It took eight years for Mindy Smith to become an overnight sensation.
The world discovered her suddenly around ‘04; that’s when she started winning awards, appearing on national TV, inspiring critics and artists to sing her praises (and her songs), and riding the momentum of One Moment More, her Vanguard debut.
But when she wasn’t accepting Best New Artist honors from the Americana Music Association, sharing stages with the likes of Mavis Staples, Patty Griffin, Dolly Parton, and Emmylou Harris, or winging across the ocean to recruit new fans in the U.K., she was often doing the same thing she’d done when she was new to Nashville.
She was, in other words, in a room with a guitar, closing a door and coaxing music up from somewhere down inside.
The songs of Long Island Shores, her new Vanguard release, come from that process, untainted by success and its distractions. What they reveal is an artist who is moving forward, which means digging inward as well as bridging out toward her colleagues in the mutual obeisance of co-writing.
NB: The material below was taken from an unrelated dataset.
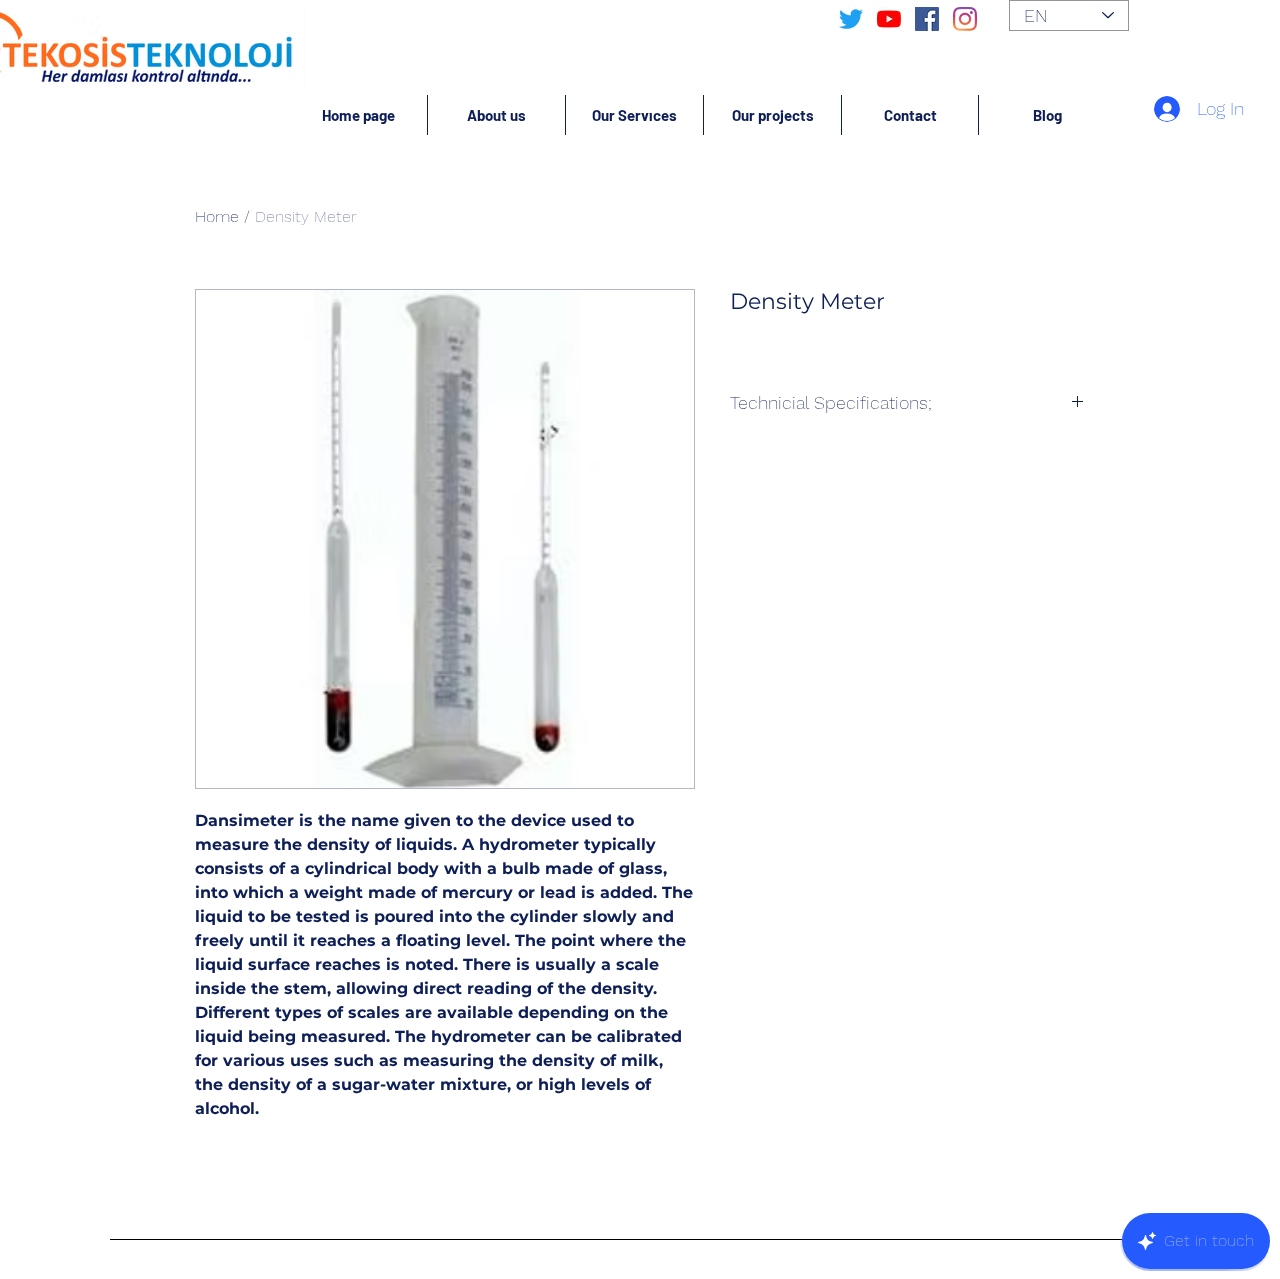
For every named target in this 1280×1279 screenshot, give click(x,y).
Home (217, 216)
The energies of Long Island Shores are as contradictory as the tides that wash the coast near Smithtown, where she was raised, on the northern side of the island. Beautiful to the ear, these songs are turbulent beneath the surface. The first single, “Out Loud,” breathes cautious hope over a breezy beat. “Please stay,” a playful love song, masks a deeper meditation on possessiveness and freedom. “You Know I Love You Baby” sets a hint of rage to a jazzy, toe-tap groove. Layers of meaning open to other layers, exposing these songs as complex in their simplicity. But then Mindy takes another turn on songs that bring one theme – the nestling comfort of “Tennessee,” the lazy pace of untroubled love on “What If the World Stops Turning?” – to a single blossom. “You Just Forgot,” transforms into something emotionally elusive, an intricate interweave of anger, pain, and ethereal detachment. Maybe Mindy didn’t conceive this one, but it’s hard to imagine anyone else singing it.
You can feel the presence of co-writers on some of these tracks: Beth Nielsen Chapman, Maia Sharp, John Scott Sherrill and the others, all of whom Mindy meets on some common ground of emotion and idea. And you can sense the privacy of those songs she wrote on her own, in which her convictions and doubts, her passions and humor, speak universally, through the poetry of her lyric and the beckoning in her voice.
All of this colors her words too, as she remembers how she felt after One Moment More changed her life. “It tripped me up,” she admits. “I felt like I needed to make a drastic musical change. I guess I wanted to be cooler, so I wound up wasting a lot of time until I realized I’m not cool after all.”
A laugh punctuates her speech; like her gestures, quick changes of expression, and sudden bursts of New York argot. Then we’re back to the story: “But I also came to allow myself more room to grow than I did on the first record. This one sounds more like me; nobody who hears it will be confused when they hear me playing these songs live, because I know they want to hear me tell the truth and be honest.”
Expectations were high for Long Island Shores, but none were higher than Mindy’s. “I’ve always had this need to keep improving,” she says. “I’m always under the gun to top my last song. I guess that comes from being a ‘professional songwriter’” – and here she wiggles her fingers, signaling quotation marks that also betray a self-deprecation that traces back to her first experiences with music.
She still remembers, for example, being confused and embarrassed, as the young adopted daughter of a minister and his musically gifted wife, over the looks she would get for singing out loud wherever she was, whenever the spirit seized her. “I had to learn how to not be excited about singing as I was walking through a mall,” she says. “My teachers hurt me a lot too, when I’d do it in class. That led to learning how to not love having music stuck in my head. I became very guarded. I wrestled with what to do with my life. I tried so many other avenues, but I kept having this desire to make music.”
Her mother’s death, her relocation to Knoxville with her father, and her move to Nashville in 1998, after giving college a whirl in Cincinnati, all hastened Mindy’s decision to pursue music without reservation. Recognition came locally first, beginning with first prize in the Tin Pan South writer’s contest of 2000, which prompted an invitation to join the writing staff at Yellow Dog Music the following year. 2003 led toward her appearance with Lee Ann Womack at South by Southwest and her electrifying rendition of “Jolene” on the Dolly Parton tribute CD, Just Because I’m a Woman. Though she was the only unsigned performer on that collection, Parton herself as an artist of special promise singled out Smith.
Even now, though, you get this sense from Mindy that she’s running everything she’s written through her head again – not just the new songs, but things she wrote years ago. Could she have done better on this one? Will she ever do better than she did on that one? She does know the answers, and she accepts that they point toward her continuing development in every aspect of music, from the writing and the singing to production as well.
That, of course, makes Long Island Shores a masterwork of intuitive artistry. The fact is, for all of her insistence that she’s still just tapping into her creative resources, the scary thing is that she may be right. And for all acclaim that’s come her way, and all of her drive to keep pushing ahead, Long Island Shores captures an artist who is at peace with where she is and where she has yet to go.